Let me back up a bit. Four months ago we got the best news a person could imagine. We found out that we were expecting. A tiny little life was beginning to form inside of me. And the thought of that was so overwhelming and so incredibly exciting, words cannot even begin to describe it. I’m still smiling every day, knowing that my little baby is growing like crazy! I can hardly wait to meet this little person. I can hardly wait to hold my baby. I can picture life with this little person alongside us, and my heart just feels so full. I am blessed. And so thankful.
So why do I feel like a failure? Those first three months of my pregnancy were hard. I know that every woman goes through her own battles, and her own pregnancy trials, but I feel like I need to explain my story. I need to explain the sudden absence from my blogging, from sharing my photography. I feel like I kind of dropped off the face of the earth for a few months, and I feel like I’ve never fully recovered to my old self. Maybe that’s called a phase…or change. Who knows.
In those first few weeks I was exhausted. I just thought that was normal pregnancy “tiredness”, as I had nothing to compare it to. But then my blood work came back and my doctor told me that my thyroid needed some help. It wasn’t producing enough hormone for both me and the baby. I mean, I was literally exhausted out of my mind. It took all that I had within me just to get to work for my shifts. I wasn’t even there mentally most of the time, just physically, I did my job. All I did was work, and sleep. I couldn’t do anything else. I let everything go. My house, my cooking, my photography business, even being a wife. I let it all slide. I could not physically get myself out of bed or off the couch some days. It was the strangest feeling. And I felt alone. I hated that I did not even have the strength to sweep my floors. I hated that I was not really there for my husband, who so graciously cooked for me and took care of me. I hated that I could not even muster up the energy to sit down at my computer and edit and blog new sessions that I had photographed. Those first three months were beyond frustrating.
And then I finally entered into the second trimester. Suddenly I wasn’t so tired anymore (also thanks to my thyroid medication!). But then the headaches came, thanks to those lovely hormones. And I still felt like I was in a funk. I had lost my motivation. I had been able to do nothing for three whole months, how was I supposed to get back into the swing of life again? I remember one evening I had called my Mom to meet me for coffee. I needed to talk. I needed her to tell me everything was going to be ok. And she did. My Mom is an amazing woman and I love her to death. She sat there, listened to me, and let me cry. I felt so much anxiety trying to keep up with life. I’ve been picking up extra shifts at work for my maternity leave, and then trying to keep up with my business on the side, as well as being a wife and keeping a house…it was overwhelming. Why had I bottled up all of these feelings for so long? I was afraid of being a failure. Why could some women out there do it all, and I couldn’t even clean my own house? My Mom gently reminded me that God made us all different. We can all handle different loads in life, and right now, I needed to take a step back and let something go for a bit. I needed to focus on me and getting back to my normal self. I felt sad because I’ve been wanting so badly to be able to enjoy this stage of my life. Especially now into my second trimester, I wanted to have the time to get excited about what is all happening. To give the time and energy into getting the nursery ready. So to solve one of my problems, my wonderful Mother told me to hire someone to come twice this month to clean my house for me, and she would pay for it. Wow, what a blessing. My showers and floors are sparkling clean again! It is seriously the best feeling on earth. Thank you, Mom.

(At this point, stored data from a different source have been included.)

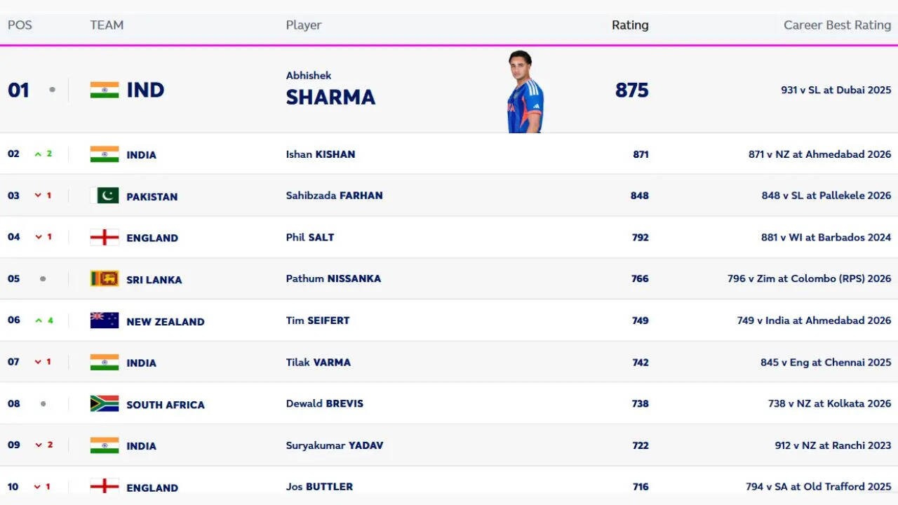This screenshot has height=505, width=898.
Task: Click Abhishek Sharma's player photo
Action: pyautogui.click(x=525, y=91)
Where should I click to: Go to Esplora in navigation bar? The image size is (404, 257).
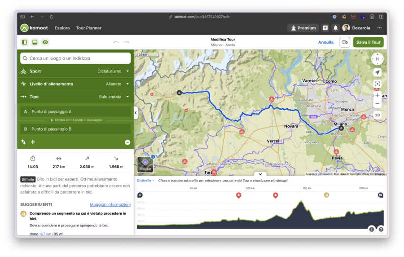pyautogui.click(x=62, y=28)
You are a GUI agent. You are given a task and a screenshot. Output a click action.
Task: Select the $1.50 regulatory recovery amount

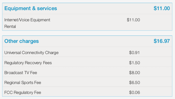coord(134,63)
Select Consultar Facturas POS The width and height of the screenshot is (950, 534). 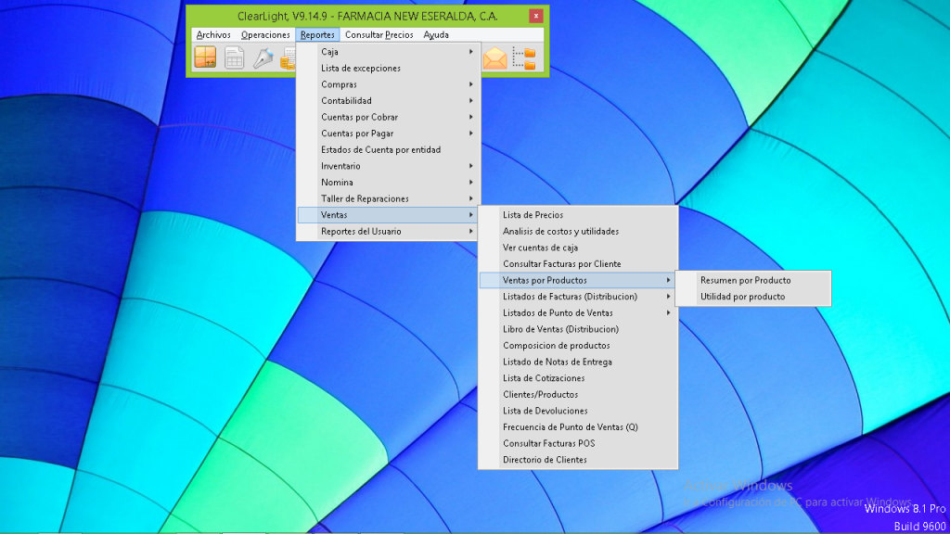point(548,443)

The other thing that I decided to take a step back for a bit on, is my business. Right now my priority is my other job, it’s the one that will be paying my maternity leave. I decided a few weeks ago to not take any new bookings until the new year. I have a lot of blogging to catch up on as it is, and Christmas is just around the corner, and I just need a bit of time to catch up on life with my husband, and just be the two of us for a little bit longer. I just need to find that balance again. With that, I’m also not going to be blogging as regularly as I used to, as you’ve already probably noticed. That was the hugest thing for me to release, because I love blogging. For some reason I’ve felt this huge pressure to keep up with my blog, to keep people interested in what I’m doing and to keep pumping my business. This is all true and great, but at this time in my life, it’s something that I need to let go for a bit, and not do as regularly as before. I will definitely pick it up again in the new year, and I will continue to grow my business even when I have my baby. I want to be able to do this. I love photography. It’s my passion. So I promise I won’t disappear forever. I hope that you understand. I honestly appreciate the support that I get from every single person that reads my blog. Getting comments or emails from readers really makes my day. It leaves me speechless sometimes. So please don’t give up on me.
So there. It feels good to get that off my chest. And in the spirit of taking time to step back and enjoy life a bit, Dave and I are leaving on a plane this evening for Hawaii. For 10 glorious days we will relax on the beach, read books, eat good food, swim in the ocean and soak up the sun.